Editor's Note: The following article ran on the Wall Street Journal Web site on Monday Nov. 9.
U.S. manufacturing is finally on the mend — though as many factory bosses are quick to point out, when you’re in a hole this deep, everything looks up. That’s certainly true of capacity utilization.
The numbers show U.S. factories remain “grossly underutilized,” writes Daniel Meckstroth, chief economist of MAPI/Manufacturers Alliance, in a new report. Capacity utilization, which includes manufacturing, mining and utilities, has been hit hard in this recession, reaching 70.5% in September after being in the 80s for years. In the manufacturing sector, factory utilization for September ticked up to 68% — rising from a post World War II record low of 65% in June. Capacity utilization for manufacturing dropped like a rock in this recession, falling from 79% in December 2007. The problem, as Meckstroth notes, is that while any movement upward is welcome, there has to be a lot more growth to simply soak up all those idle machines and assembly lines.

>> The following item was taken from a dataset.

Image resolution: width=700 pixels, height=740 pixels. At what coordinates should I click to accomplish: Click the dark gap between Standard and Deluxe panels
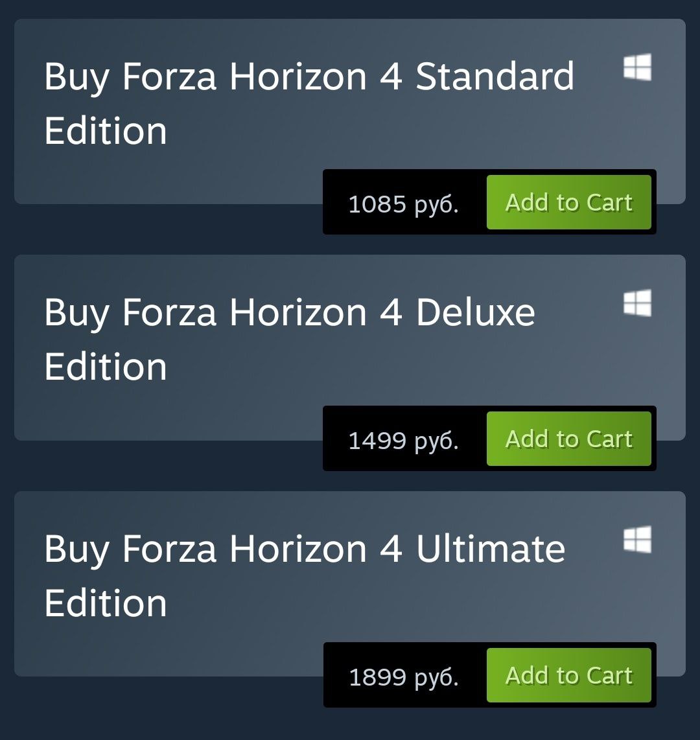pyautogui.click(x=162, y=230)
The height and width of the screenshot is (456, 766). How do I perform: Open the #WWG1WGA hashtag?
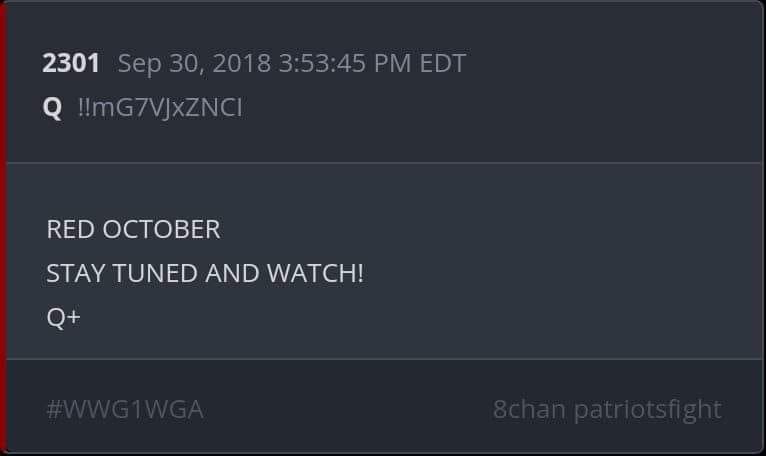[125, 410]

Looking beyond the headline number points to another sobering reality: Some industries were hit much harder than others — and therefore have further to go to get back to more normal utilization. Capacity utilization in primary metals plunged from 86% in December 2007 to 55% currently, mainly because of collapsing demand for some types of steel, while the utilization rate in the computer and peripherals industry fell to 58%, down from 83% in December 2007.